„Blackouty w ogóle nam nie grożą. To co miało miejsce w lecie było „wypadkiem przy pracy”. Był to zbieg kilku czynników, z których kluczowe miały charakter techniczny (wyłączenia remontowe i awarie – przyp. red.) o czym się nie mówi” - stwierdza ekspert.

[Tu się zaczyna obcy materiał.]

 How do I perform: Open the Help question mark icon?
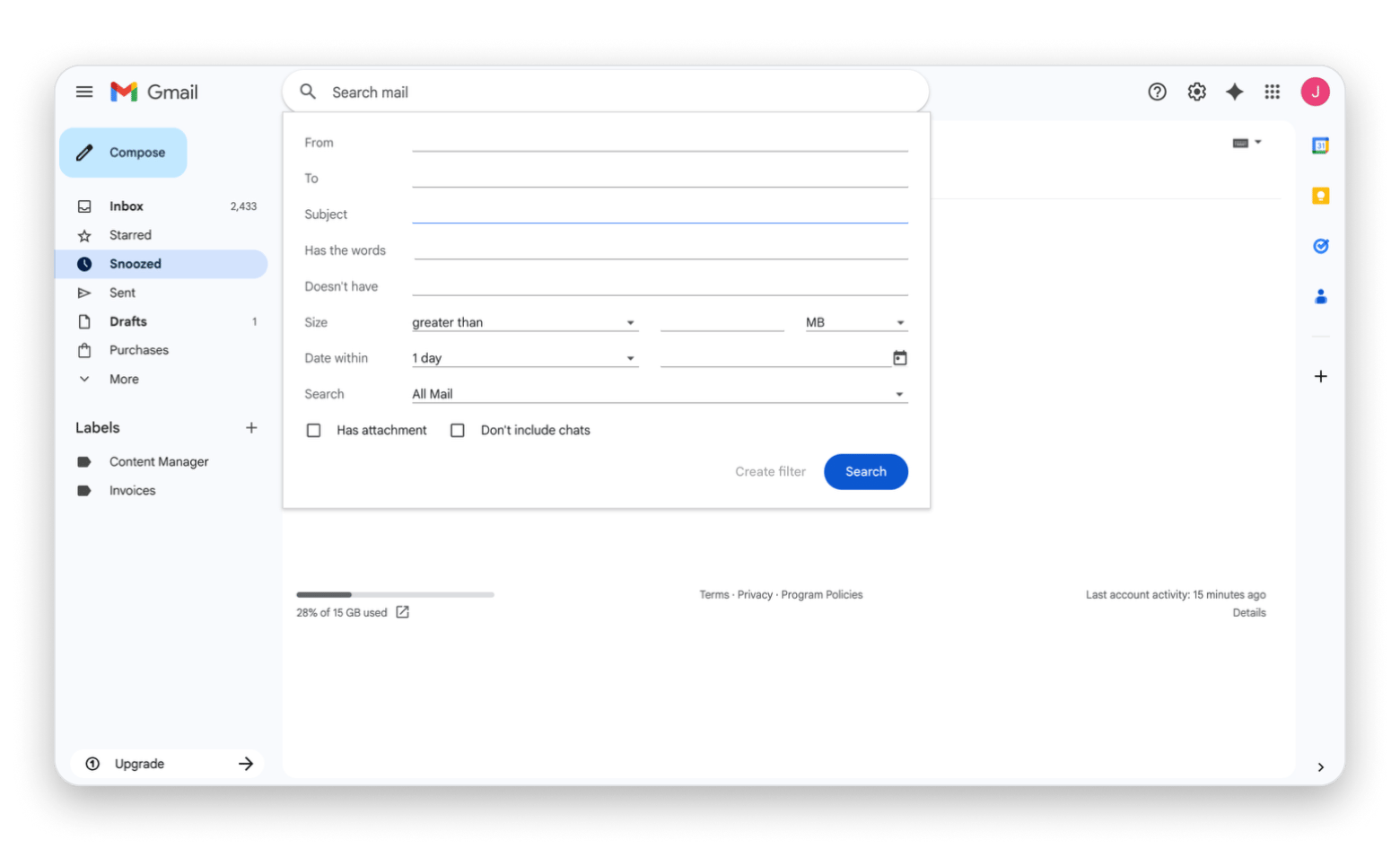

Wypowiadając się w temacie norm emisji zanieczyszczeń zawartych w dyrektywie IED Krzysztof Kilian podkreślił, że mają one istotne znaczenie dla całej branży ponieważ „może się okazać, że nasze bloki węglowe w elektrowniach nie spełniają ich w żaden sposób. A jeżeli miałyby je spełniać to mogłoby się okazać, że rentowność takiej operacji poprawiającej czystość spalin mogłaby zaważyć na nieopłacalności wykorzystania takiego bloku”.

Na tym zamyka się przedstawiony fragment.